Spinraza by Biogen is a medicine used to treat 5q spinal muscular atrophy (SMA), a genetic disease that causes weakness and wasting of the muscles including the lung muscles. The disease is linked to a defect on chromosome 5q and symptoms usually start shortly after birth.
Because the number of patients with SMA is low, the disease is considered ‘rare’, and Spinraza was designated an ‘orphan medicine’ (a medicine used in rare diseases) on 2 April 2012.
Spinraza contains the active substance nusinersen.
Was it successful? It is the first question comes to mind before buying the most expensive medicine of the century.
But answer is yes. One main study, involving 121 babies (of an average age of 7 months) with SMA, showed that Spinraza is effective in improving movement when compared to placebo (sham injection).

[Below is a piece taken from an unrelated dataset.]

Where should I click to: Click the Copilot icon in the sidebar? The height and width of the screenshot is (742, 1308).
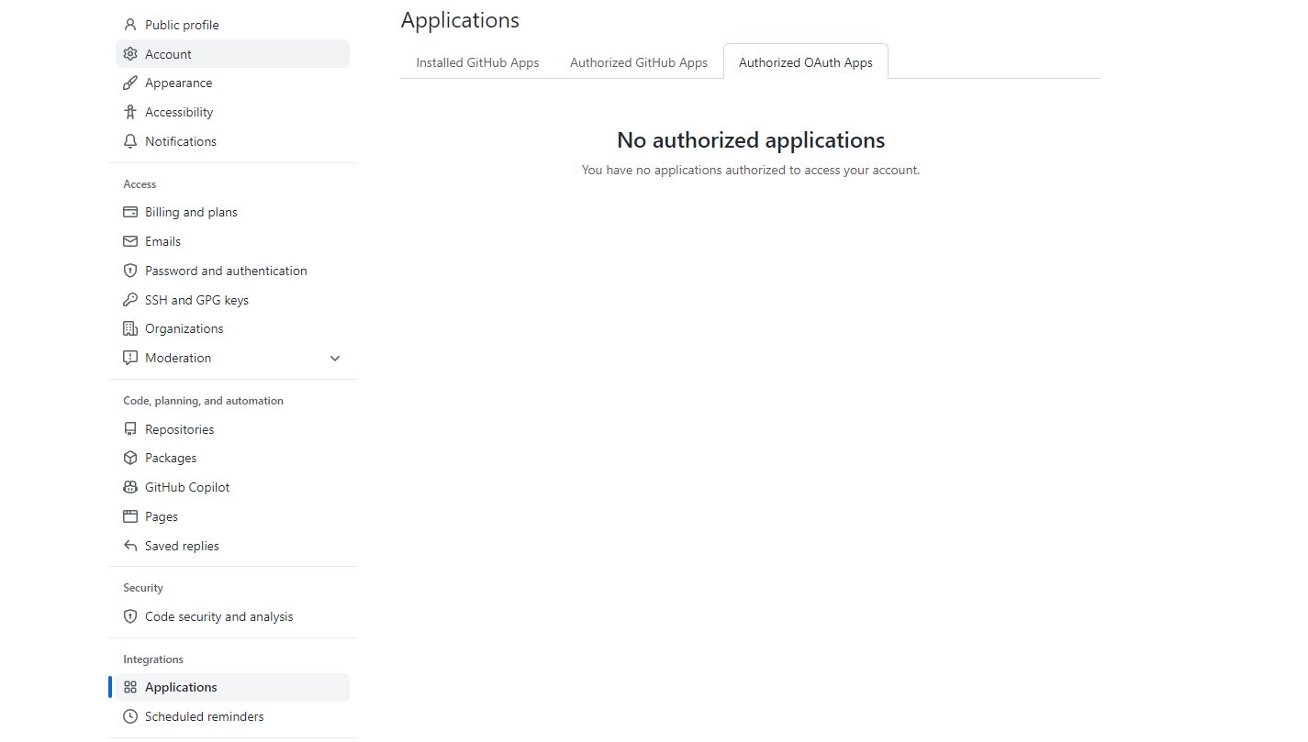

After one year of treatment, 51% of babies receiving Spinraza (37 out of 73) showed progress in developing head control, rolling, sitting, crawling, standing and walking, whereas no similar progress was seen in any of the babies who received placebo. In addition, most babies treated with Spinraza survived for longer and needed breathing support later than those given placebo.
Another study assessed Spinraza’s effectiveness in children whose SMA was less severe and diagnosed at a later stage (average age of 3 years). After 15 months of treatment, 57% of children receiving Spinraza showed improvement in movement compared with 26% of children on placebo.